> [TEKST ŹRÓDŁOWY]:
Po przejściu przez akredytację uczestnicy otrzymywali identyfikatory z motywem stylizowanym na średniowieczne japońskie malowidło. „Pakiet startowy” zawierał także informator, którego okładkę zdobił wizerunek Echiko - tym razem maskotka stowarzyszenia Animatsuri przywdziała tradycyjny japoński strój. Wszystko byłoby z owym informatorem ok, gdyby nie fakt, że organizatorzy przedobrzyli z przerabianiem wszystkiego na styl japoński. W efekcie odwrócono kolejności stron i kolumn tekstu tak, by czytać całość od prawej do lewej. Szkoda tylko, że okładka pozostała w układzie zachodnim, tak samo jak umieszczony wewnątrz fragment komiksu Usagi Yojimbo (swoją drogą niektóre kwestie w nim były słabo czytelne). Ponadto orientacja w alfabetycznym spisie atrakcji została przez to nieco utrudniona. Dodatkowy problem stwarzały tu także nazwy sal, utrzymane w konwencji i stanowiące element trwającego podczas konwentu LARPu, ale za to zupełnie nie mówiące niczego uczestnikom. Takie same oznaczenia funkcjonowały zarówno na mapie jak i w spisie atrakcji, a jedynym skutecznym sposobem na orientację w budynku okazało się kierowanie numeracją pomieszczeń.

> [POLECENIE DO WYKONANIA]: Zwróć cały tekst o informatorze konwentu słowo w słowo, bez żadnych zmian.

> [Wiersze danych wskazujących]:

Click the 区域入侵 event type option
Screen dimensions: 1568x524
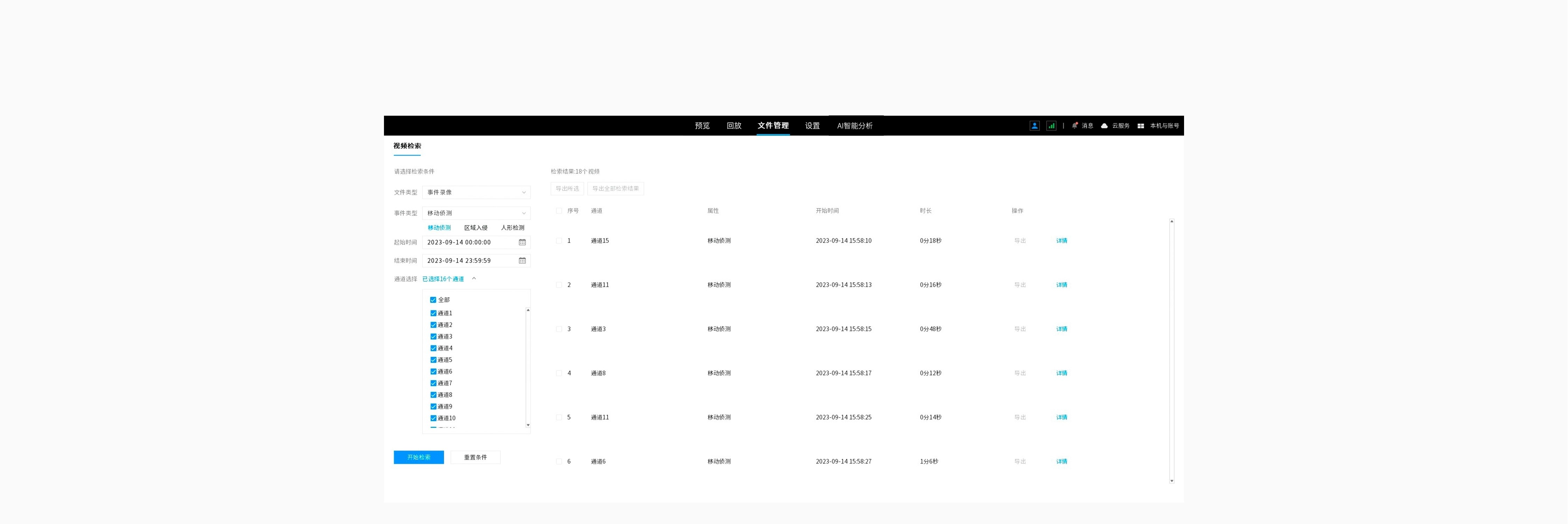pyautogui.click(x=475, y=228)
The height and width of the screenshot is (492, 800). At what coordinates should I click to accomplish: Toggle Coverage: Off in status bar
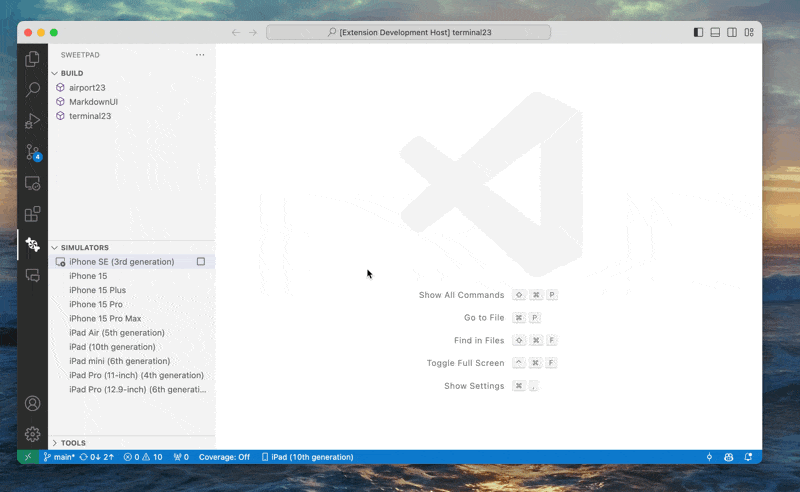point(224,457)
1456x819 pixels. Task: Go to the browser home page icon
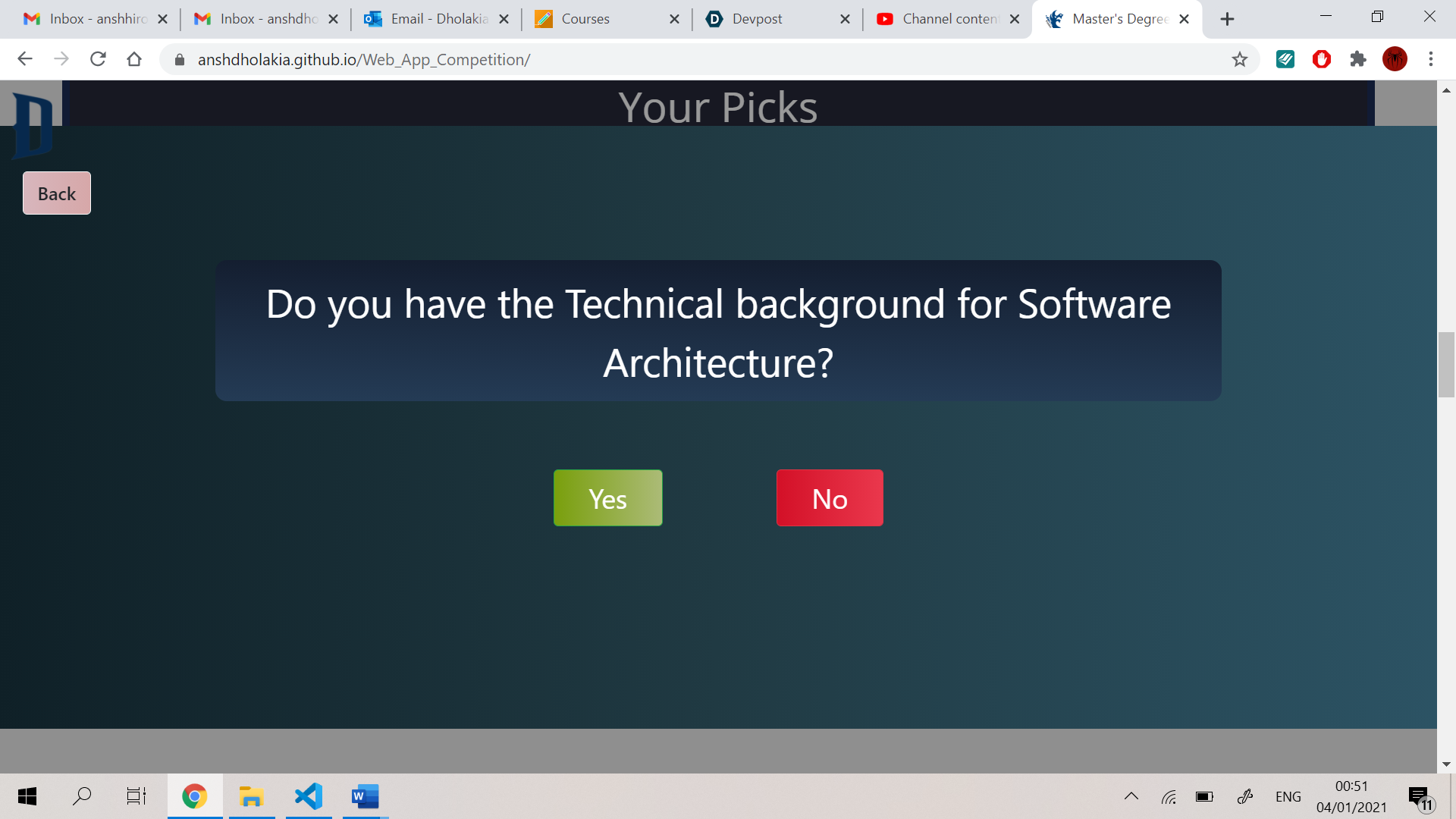(134, 59)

> [ODPOWIEDŹ KOŃCOWA]:
Po przejściu przez akredytację uczestnicy otrzymywali identyfikatory z motywem stylizowanym na średniowieczne japońskie malowidło. „Pakiet startowy” zawierał także informator, którego okładkę zdobił wizerunek Echiko - tym razem maskotka stowarzyszenia Animatsuri przywdziała tradycyjny japoński strój. Wszystko byłoby z owym informatorem ok, gdyby nie fakt, że organizatorzy przedobrzyli z przerabianiem wszystkiego na styl japoński. W efekcie odwrócono kolejności stron i kolumn tekstu tak, by czytać całość od prawej do lewej. Szkoda tylko, że okładka pozostała w układzie zachodnim, tak samo jak umieszczony wewnątrz fragment komiksu Usagi Yojimbo (swoją drogą niektóre kwestie w nim były słabo czytelne). Ponadto orientacja w alfabetycznym spisie atrakcji została przez to nieco utrudniona. Dodatkowy problem stwarzały tu także nazwy sal, utrzymane w konwencji i stanowiące element trwającego podczas konwentu LARPu, ale za to zupełnie nie mówiące niczego uczestnikom. Takie same oznaczenia funkcjonowały zarówno na mapie jak i w spisie atrakcji, a jedynym skutecznym sposobem na orientację w budynku okazało się kierowanie numeracją pomieszczeń.